思い出深い曲:「シーズ・リーヴィング・ホーム」

 このアルバムには13 曲が収録されており、幻想的・抽象的な楽曲群と現実的・日常的な楽曲群が入り混じっていると思う。
 前者にはもちろん、ドラッグ体験の影響とも言われる、ジョン・レノンがリード・ヴォーカルの「ルーシー・イン・ザ・スカイ・ウイズ・ダイアモンズ」や、ジョージ・ハリソンがインド音楽の影響を受けて作った「ウィズイン・ユー・ウィズアウト・ユー」、最初と最後から二番目に出てくるテーマ曲「サージャント・ペパーズ…」などがある。
 また、後者には「娘の家出」を歌った「シーズ・リーヴィング・ホーム」や、歳をとってからの自分を想像した「ウェン・アイム・シクスティフォー」、また駐車違反取締りの婦警さん(meter maid =ミーター・メイド)をデートに誘う「ラヴリー・リタ」がある。これらの3曲では、ポール・マッカートニーがリード・ヴォーカルを取っている。
 ぼくにとって「シーズ・リーヴィング・ホーム」は思い出深い一曲である。70 年代初頭、二十歳代にしばらくロンドンにいてイタリア・レストランなどでバイトをしながらカレッジに通って英語の勉強をしていた。ある日、先生がこの曲の歌詞を教材に使ったのだ。
 Wednesday morning at five o’clock as the day begins( 水曜日の早朝5時)Silently closing her bedroom door( 寝室のドアを静かに閉めて) Leaving the note that she hoped would say more(「もっと言いたいことがありました」とメモを残し) She goes downstairs to the kitchen clutching her handkerchief(ハンカチを握り締めて台所へ続く階段を下りていく)Quietly turning the backdoor key(裏口のカギを音をさせないように回して)Stepping outside she is free.(外へ一歩踏み出し、彼女は自由になる)
 先生は、これらの歌詞がいかに英国の労働者階級の家庭の現実を表現しているか、について語った。
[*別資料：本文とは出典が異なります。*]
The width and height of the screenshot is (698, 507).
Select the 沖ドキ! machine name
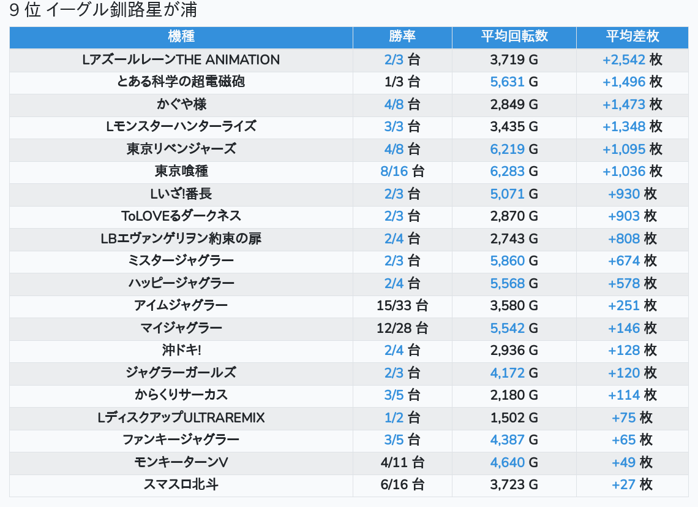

おそらく娘のためを思って、厳しく、理不尽にも家に縛り付けてきた両親。娘はもっと自由に青春を楽しみたかったに違いない。日々口論も絶えなかったのかもしれない。しかし、「あなたのためよ」と言われると、口答えできない娘。たまらず水曜日の早朝、家を出る。英国の労働者階級の小さな持ち家の間取りまで目に浮かぶようだ。
 生徒の誰かが、「clutching ってどういう意味ですか?」と訊いた。先生はハンカチを出して強く握り締めて、「こうすることだよ」と動作をして見せた。そして、「このclutching という言葉が効いているよね。彼女の緊張や決意が本当によく伝わってくる」というような解説をした。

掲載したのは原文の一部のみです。